A group of squatters in Florida illegally took over and destroyed an expensive Fort Lauderdale home.

In an interview with CBS News, Mike Fisten, an investigator for the Broward Property Appraiser's office's Crimes Against Property team, said they discovered the property was in ruins during their operation to remove the squatters from it.

"It's bug-infested," Fisten said.

"The walls are damaged. The flooring is damaged. The windows are damaged. The whole area is totally damaged," he added.

Fisten said seven men, two women and a child grabbed their belongings and peacefully left the $1 million home on Seabreeze Boulevard.

The investigator noted that the squatters "know the system" since they knew the property was stolen through title fraud.

"They know how to stay there until the courts throw them out," Fisten said.
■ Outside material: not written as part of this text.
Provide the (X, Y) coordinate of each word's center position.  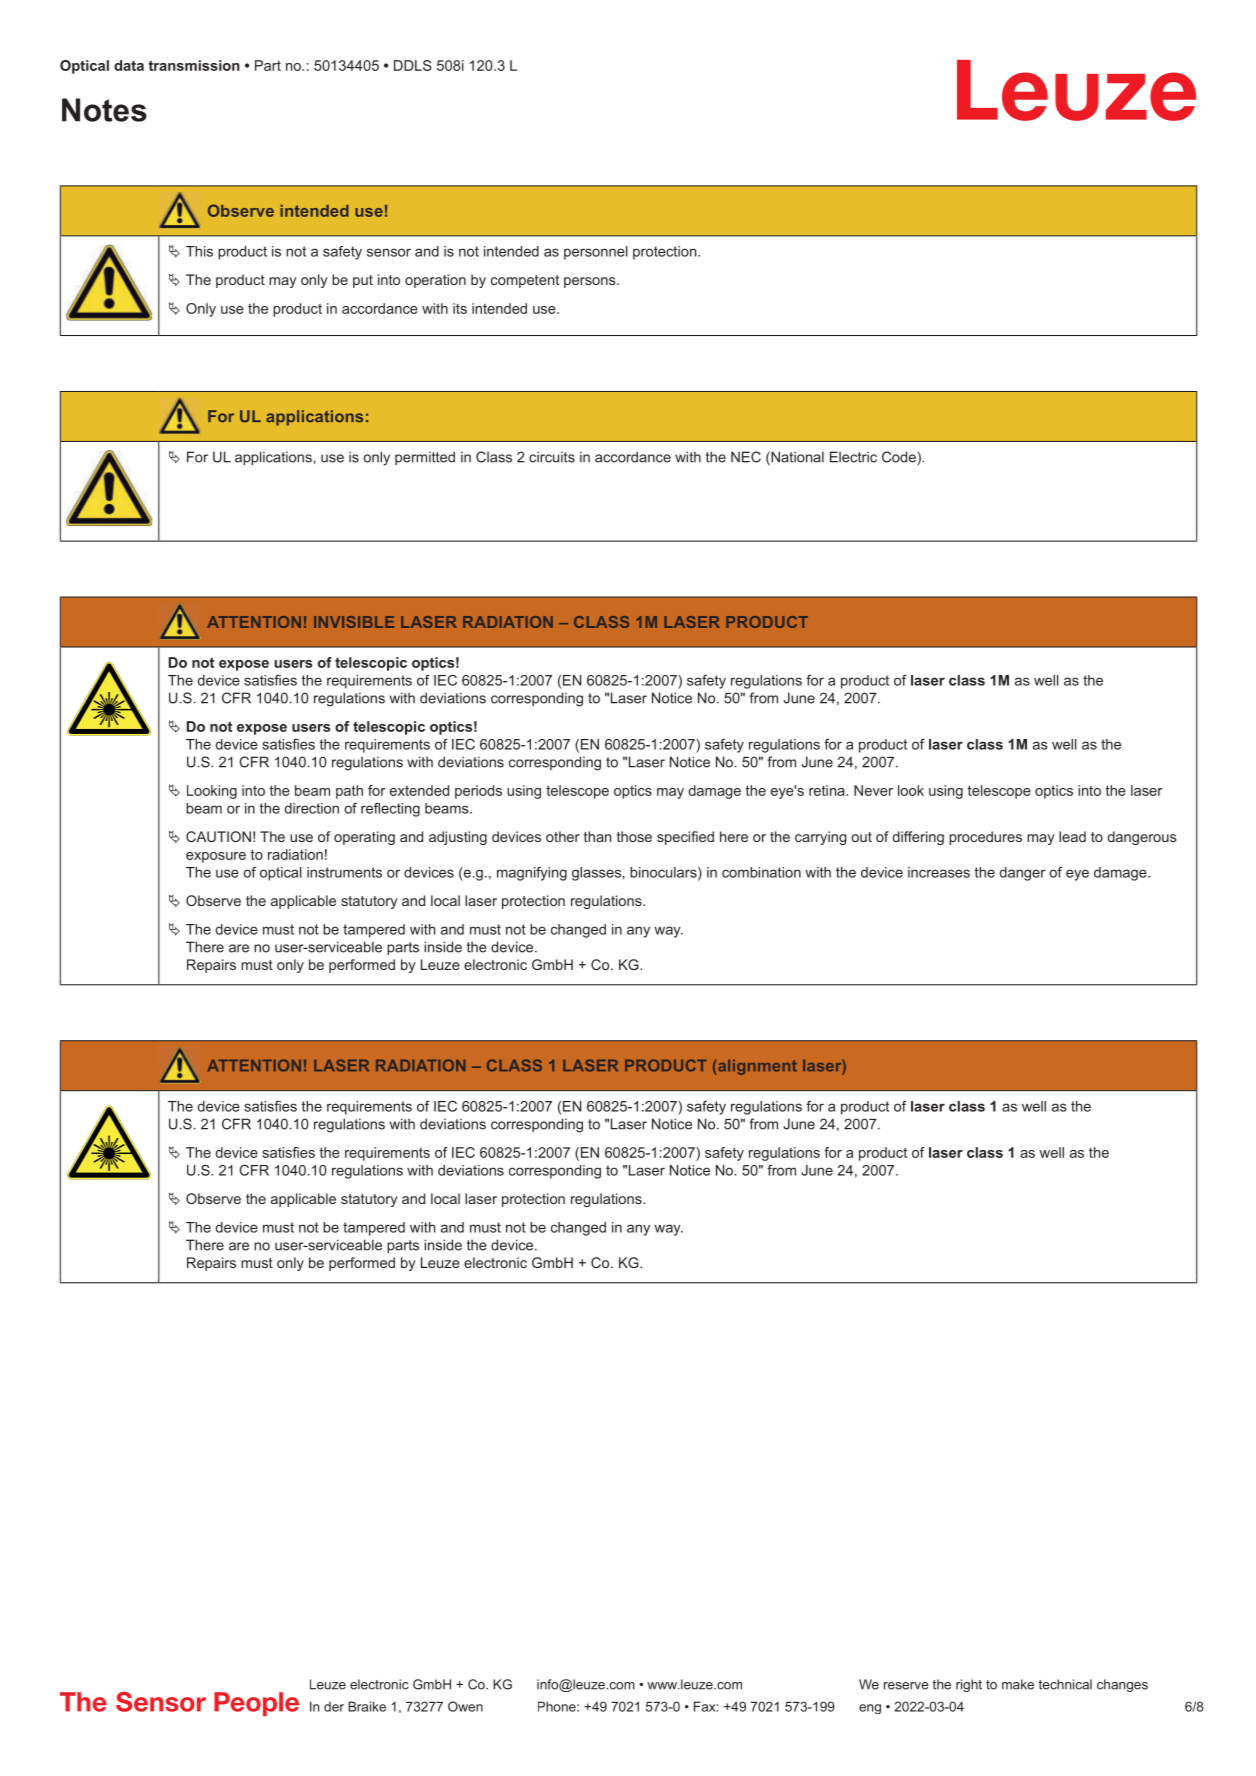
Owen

The operation comes after Tyrone Jones, who allegedly led a title fraud crime ring, was arrested in October 2022.

Broward County Property Appraiser Marty Kiar said Jones' crime ring allegedly tried to fraudulently acquire 14 properties in the county worth over $12 million in total.
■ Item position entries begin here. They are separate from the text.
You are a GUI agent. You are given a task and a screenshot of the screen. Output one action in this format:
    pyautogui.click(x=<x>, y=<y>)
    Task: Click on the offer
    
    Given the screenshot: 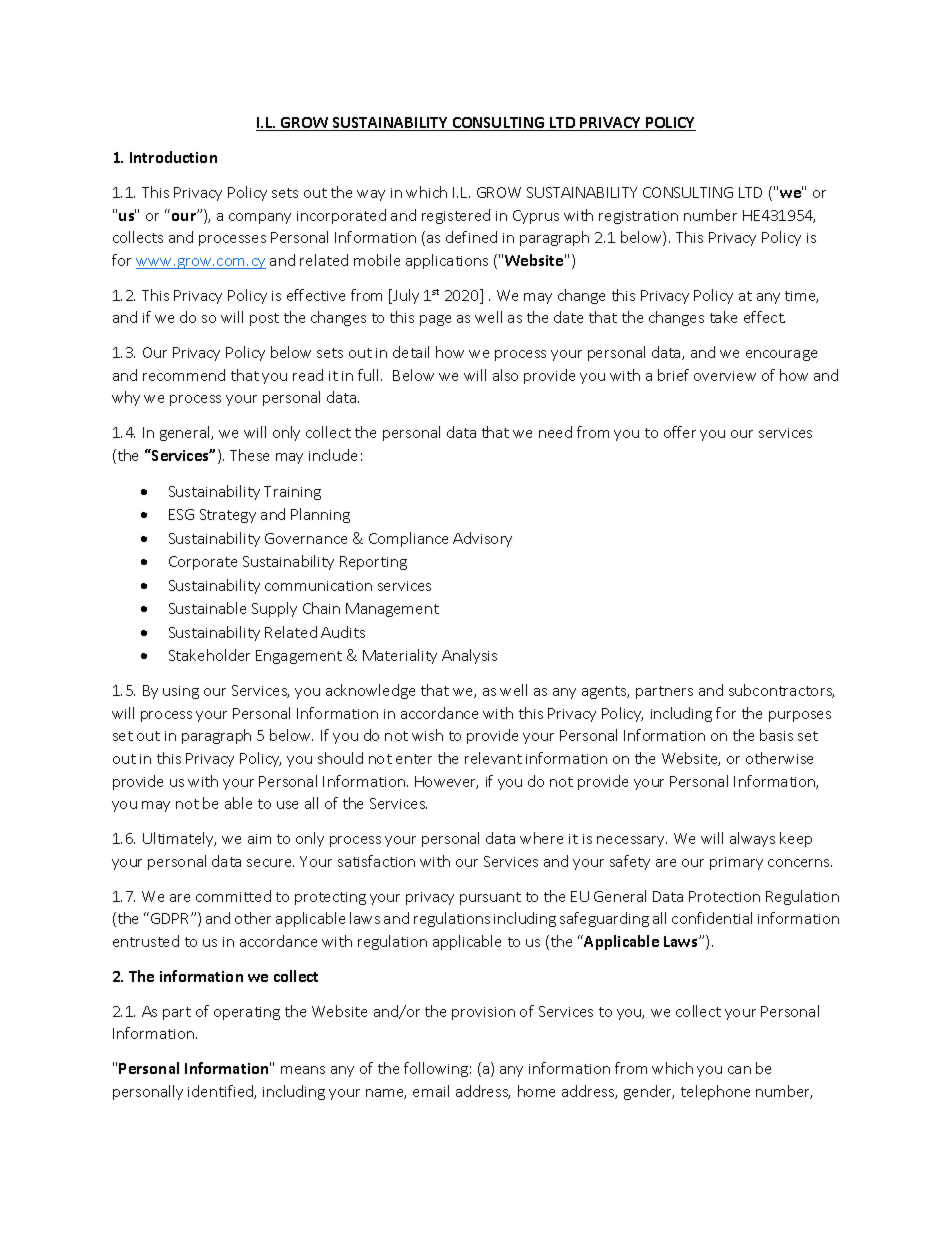 What is the action you would take?
    pyautogui.click(x=680, y=432)
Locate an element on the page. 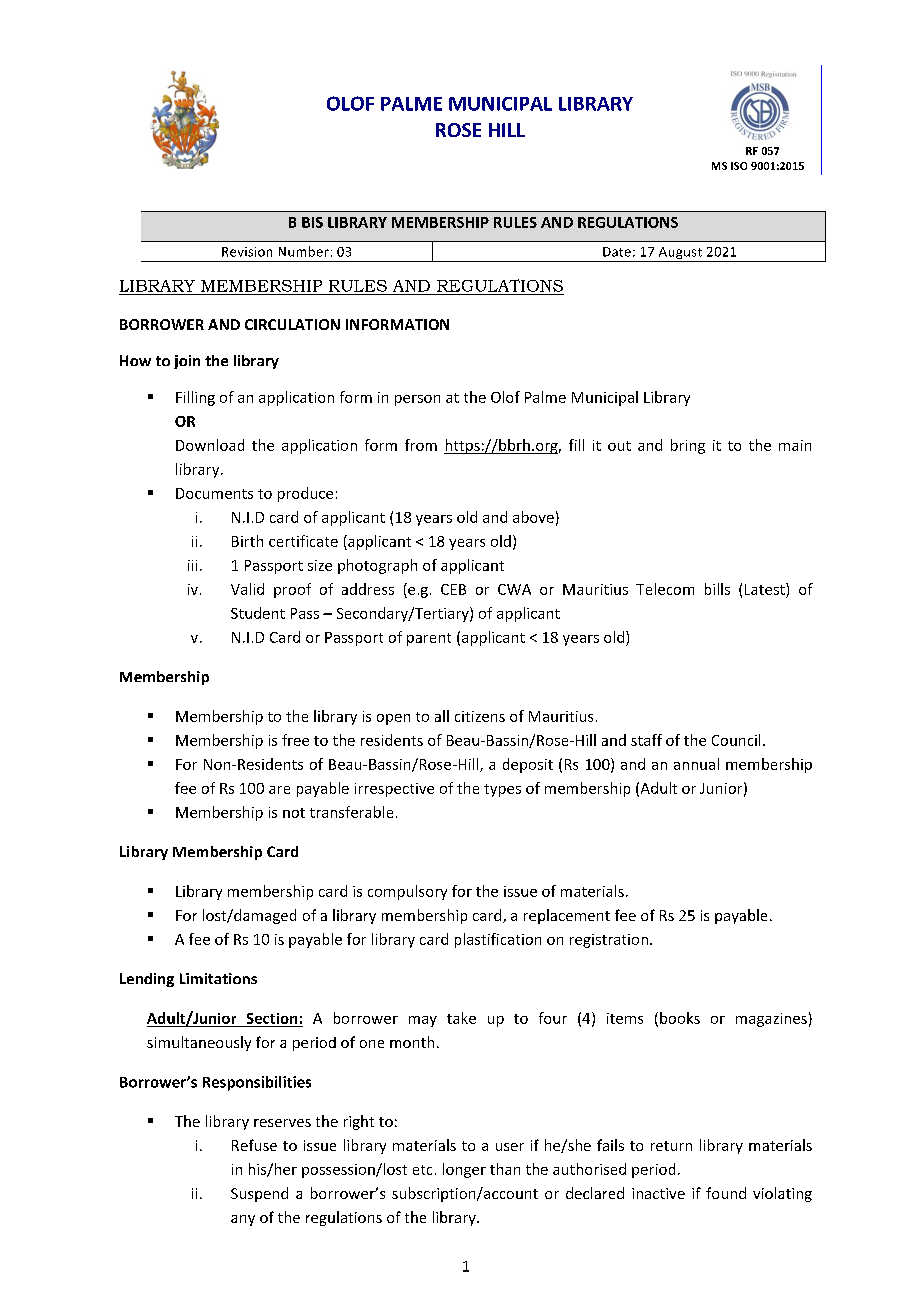 The width and height of the document is (924, 1308). Revision is located at coordinates (247, 252).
Kiar said Jones rented the stolen properties "to other people that didn't own the property."

Kiar said his office had recorded 185 illegal squatting cases since uncovering Jones' alleged crime ring last year.

According to the South Florida Sun-Sentinel, Jones was slapped with 29 charges, including four counts of grand theft over $100,000, burglary, filing false documents, using false identification cards, impersonating another person without consent, and obtaining property by fraud.
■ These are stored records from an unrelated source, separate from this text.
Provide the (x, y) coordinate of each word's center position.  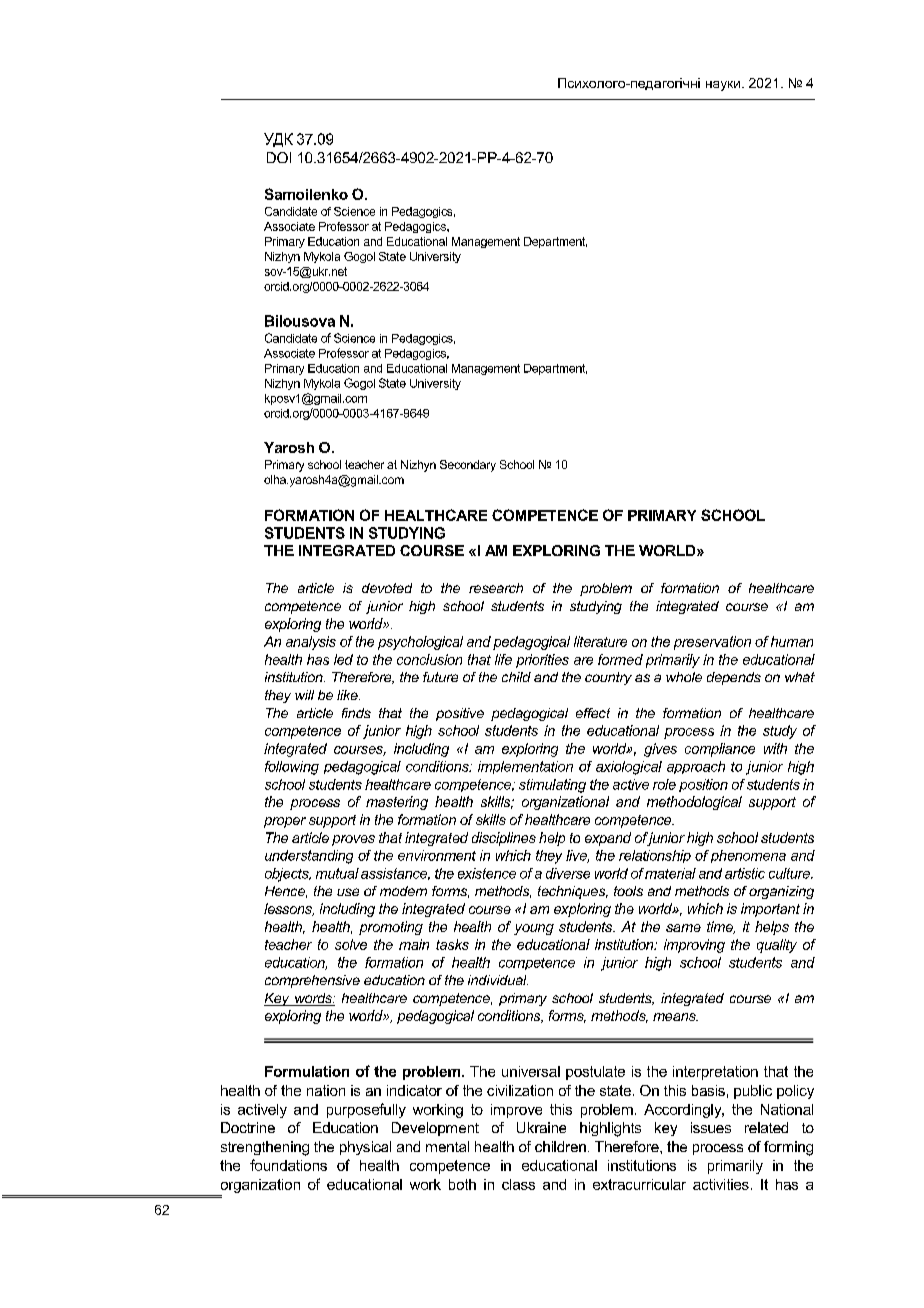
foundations (288, 1165)
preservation (712, 643)
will (304, 695)
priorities (542, 661)
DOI (279, 157)
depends (734, 678)
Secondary (468, 466)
Following Jones' arrest, a household near the stolen house contacted the property appraiser's office about a break-in incident involving a squatter.

A Seabreeze Boulevard resident, who didn't want to share his identity, claimed that a man illegally entered their house on Feb. 27, 2022.

The resident said his wife screamed while their dog chased the man out of their property. But the break-in caused the resident to experience "a number" of sleepless nights.

The suspect, identified as Kevin Bosley, was arrested by Fort Lauderdale police and charged with burglary.

But Bosley was released on an ankle monitor, which still caused concern in the neighborhood.

"I was irritated that he's still in the neighborhood," the resident said.

"He's free to wander the neighborhood," he added.

According to Door Loop, squatting is legally allowed in Florida under certain conditions.

A squatter can claim legal rights for property ownership through adverse possession. However, they must have seven years of consecutive property occupation, paid the property taxes during that time, and obtained a color of title.